ENDEAVOUR FORUM NEWS WEEKLY ARTICLES

 

 

Home | Contact Us | News Weekly Articles

 

US DOCTORS TIPTOE AROUND FEMALE GENITAL MUTILATION

BABETTE FRANCIS, JUNE 26, 2010

 

I am going to be really brave and say it: all cultures are not equal. There, I have said it. And if some equal opportunity activist wants to report me to the Australian Human Rights Commission, go ahead.

I’ll start with my own country of birth first. In India, prior to British conquest, Hindus had the quaint custom of burning widows alive on the funeral pyres of their dead husbands; the practice was known as suttee.

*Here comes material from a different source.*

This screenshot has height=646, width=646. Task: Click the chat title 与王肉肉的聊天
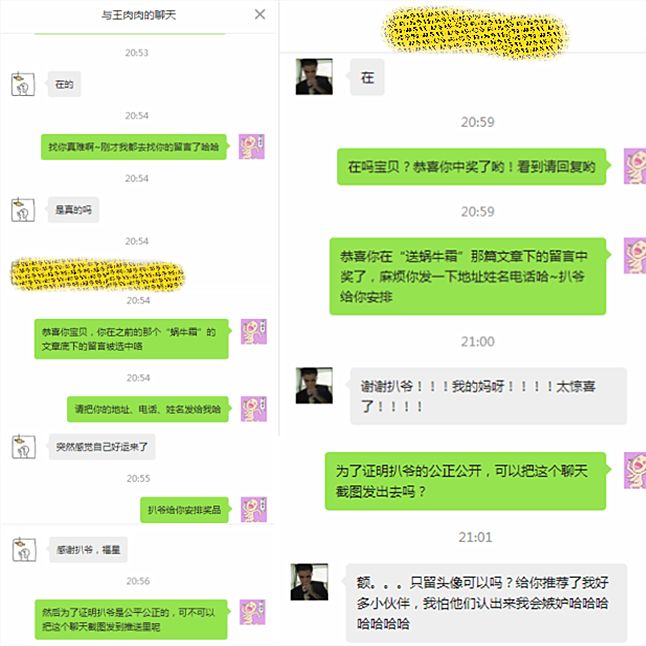point(139,15)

In the 1840s, British army General Charles Napier enforced a ban on suttee, and a delegation of Hindu leaders approached him to complain that their ancient traditions were being violated. The general is said to have replied: “You say that it is your custom to burn widows. Very well. We also have a custom: when men burn a woman alive, we tie a rope around their necks and we hang them.... You may follow your custom. And then we will follow ours.”

Illegally practised
I am reminded of suttee when I hear about the shocking practice of female genital mutilation (FGM) which involves ritual cutting and circumcision” of young girls. It is a brutal procedure which causes pain, bleeding, infection and life-long sexual dysfunction. The practice, which was widespread in Africa, is now banned on that benighted continent, and is illegal in Western democracies, but is still allegedly practised secretly in Africa and by some immigrants in the US, Europe and Australia.

FGM became illegal in the US in 1996. Appallingly, the American Academy of Pediatrics (AAP) this year was considering a “compromise” on the legal prohibition that would allow physicians to perform a “ceremonial nick” on the genitalia of baby girls whose parents request the procedure.

Janice Shaw Crouse, PhD, of Concerned Women for America, and author of Children at Risk (2009), commented: “Clearly, the AAP capitulated their principles for political expediency. They excused their ‘nuanced’ and ‘culturally sensitive’ decision on the basis that ‘some families might take their daughters to other countries’ for the entire ‘circumcision’, so their ‘compromise’ is meant to ‘avoid greater harm’.” (American Spectator, May 25, 2010).

The AAP intended the “ceremonial nick” for baby girls born into families among the 10 million Muslims in the US. As Mark Steyn put it, FGM is a “key pillar of institutional misogyny in Islam: Its entire purpose is to deny women sexual pleasure.” (Washington Times, May 17, 2010).

FGM is not a medical procedure but a cultural, religious or social practice. It was common in Egypt, Sudan, Somalia and Mali. The African Protocol on the Rights of Women prohibits “in all states” all forms of “female genital mutilation, scarification, medicalisation and para-medicalisation in order to eradicate them”.

The World Health Organization estimates that about 140 million girls and women have endured clitoridectomies (typically performed between infancy and 15 years old) and live with the consequences — which, in addition to the immediate dangers of infection and severe bleeding, can include long-term problems such as repeated urinary-tract infections and childbirth complications. The procedures are sometimes done under less than ideal circumstances and with crude implements — without anaesthesia and without sterilised instruments.

Crouse comments that today AAP members no longer use the acronym, FGM, choosing instead to use “female genital cutting (FGC)” or “ritual genital cutting”. These terms are meant to be “neutral” and “descriptive” rather than culturally insensitive. Ironically, they oppose only those forms of FGM which “pose the risk of physical or psychological harm” — as if ritual “nicks” have no such risks. One writer described the “harm reduction” as similar to “the difference between amputation and laceration”.

Instead of protecting infants, children and young girls, the AAP has employed a “philosophical equivocation” to accommodate an inhumane Islamic practice that disfigures and subjugates women and denies them normal lives as wives and mothers. Worse, the AAP’s accommodation gives legitimacy to a barbaric and illegal practice and ensures its continuation as a cultural rite of passage. Appallingly, the AAP’s “compromise” was picked up for consideration by the Royal Australian New Zealand College of Obstetricians and Gynaecologists (RANZCOG).

Storm of criticism
Fortunately, responding to a storm of criticism, the American Academy of Pediatrics reversed its decision that doctors be given permission to perform a ceremonial nick on girls to keep their families from sending them overseas for the full circumcision. It is to be hoped that RANZCOG also abandons this foolish and harmful idea. The compromise of a “ceremonial nick” ensures its continuation as a cultural rite of passage. Medical organisations should not tip-toe around cultural practices that are abhorrent and cruel.
All cultures are not equal.

Babette Francis, B.Sc. (Hons) is co-ordinator of Endeavour Forum Inc.